**What is being asked:** Reprint each record exactly. Pictures are not reprinted.

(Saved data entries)
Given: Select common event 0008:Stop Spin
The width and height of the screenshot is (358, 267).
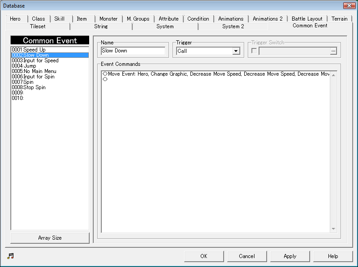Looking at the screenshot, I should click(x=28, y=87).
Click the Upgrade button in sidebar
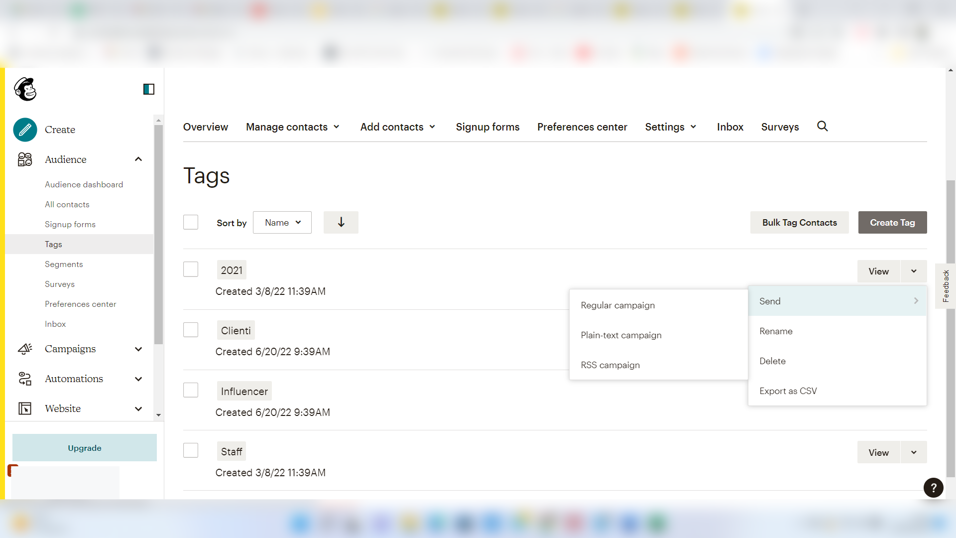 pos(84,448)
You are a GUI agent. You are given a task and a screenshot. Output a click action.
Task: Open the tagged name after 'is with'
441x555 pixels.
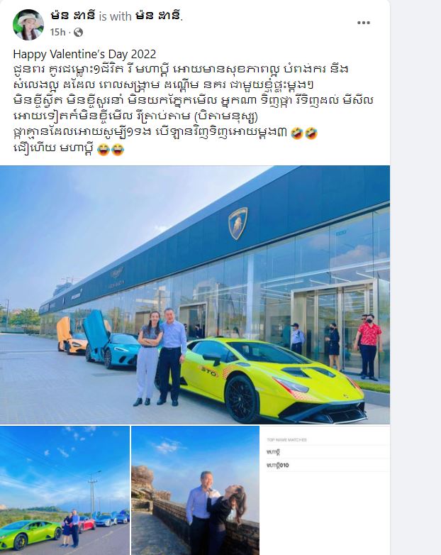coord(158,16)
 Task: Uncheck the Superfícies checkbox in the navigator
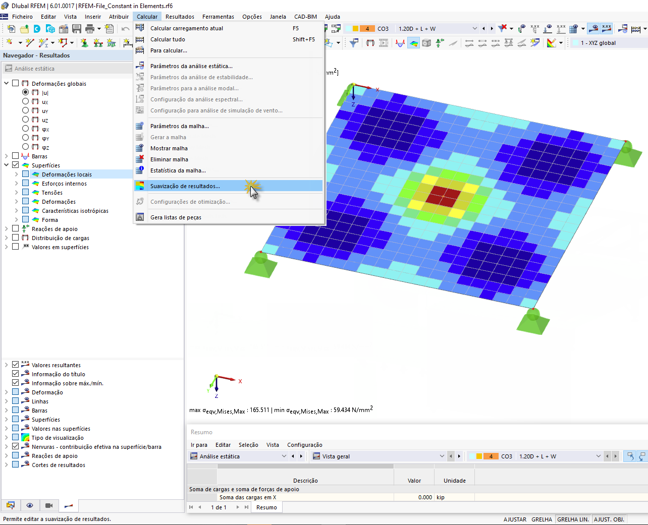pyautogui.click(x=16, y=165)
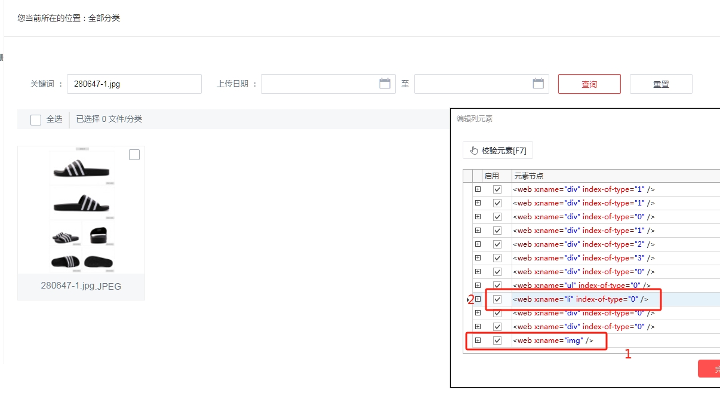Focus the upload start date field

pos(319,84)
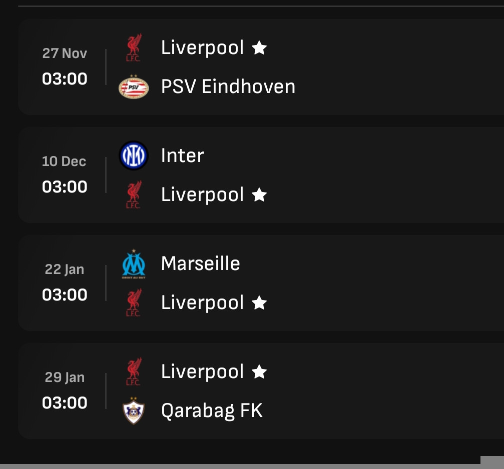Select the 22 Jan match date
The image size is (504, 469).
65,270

**Solution for this problem:**
Given: Select common event 0008:Stop Spin
The width and height of the screenshot is (358, 267).
Looking at the screenshot, I should click(x=28, y=87).
Click the Upgrade button in sidebar
 pos(84,448)
You are a GUI agent. You are given a task and a screenshot. Output a click action.
Task: Open the tagged name after 'is with'
441x555 pixels.
coord(158,16)
 Task: Uncheck the Superfícies checkbox in the navigator
pyautogui.click(x=16, y=165)
Focus the upload start date field

pos(319,84)
Select the 22 Jan match date
The image size is (504, 469).
65,270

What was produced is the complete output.